Higgs-lepton inflation in the supersymmetric minimal seesaw model

TL;DR

This paper proposes a supersymmetric minimal seesaw model with noncanonical Kähler potential that explains inflation, neutrino oscillations, and baryon asymmetry, while constraining seesaw parameters with CMB data and suggesting gravitino dark matter.

Contribution

It introduces a novel inflation scenario within the minimal seesaw model embedded in supergravity, linking cosmological observations with neutrino physics and supersymmetry breaking.

Findings

Model consistent with CMB and neutrino data

Baryon asymmetry generated via leptogenesis

Seesaw scale constrained by WMAP data

Abstract

We investigate a scenario of cosmological inflation realised along a flat direction of the minimal seesaw model embedded in supergravity with a noncanonical R-parity violating K\"{a}hler potential.

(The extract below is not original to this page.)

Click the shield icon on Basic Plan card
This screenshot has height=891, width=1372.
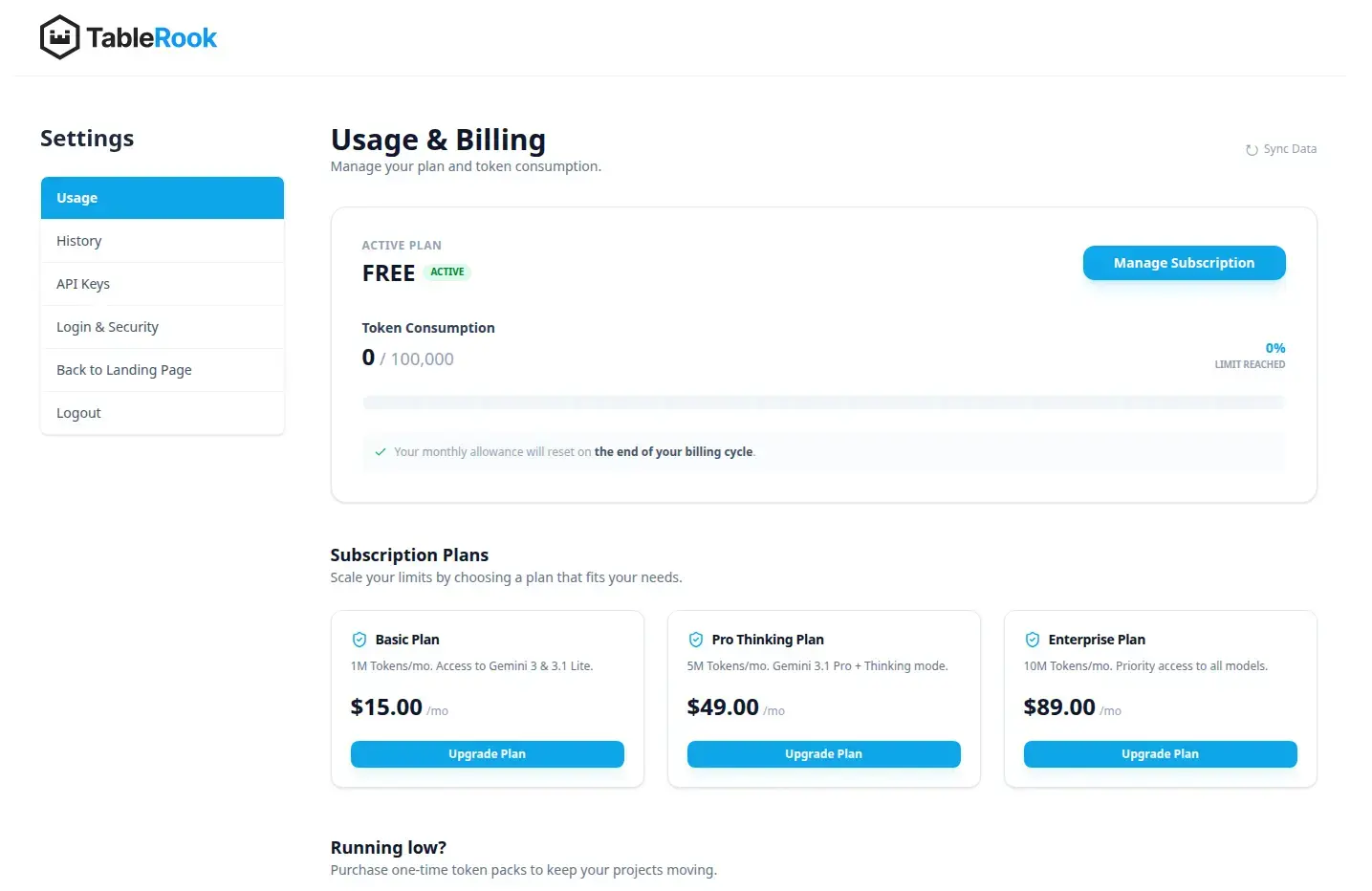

It is shown that with appropriate seesaw parameters the model is consistent with the present observation of the cosmological microwave background (CMB) as well as with the neutrino oscillation data. It is also shown that the baryon asymmetry of the Universe can be generated through leptogenesis. The model favours supersymmetry breaking with the gravitino as the lightest superparticle, and thus indicates the gravitino dark matter scenario. An interesting feature of this model is that the seesaw parameters are constrained by the CMB spectra. The 2-$\sigma$ constraints from the 9-year WMAP data yield a mild lower bound on the seesaw mass scale $\gtrsim$ TeV. We expect that the observation by the Planck satellite will soon provide more stringent constraints. The phenomenological and cosmological implications of the R-parity violation are also discussed.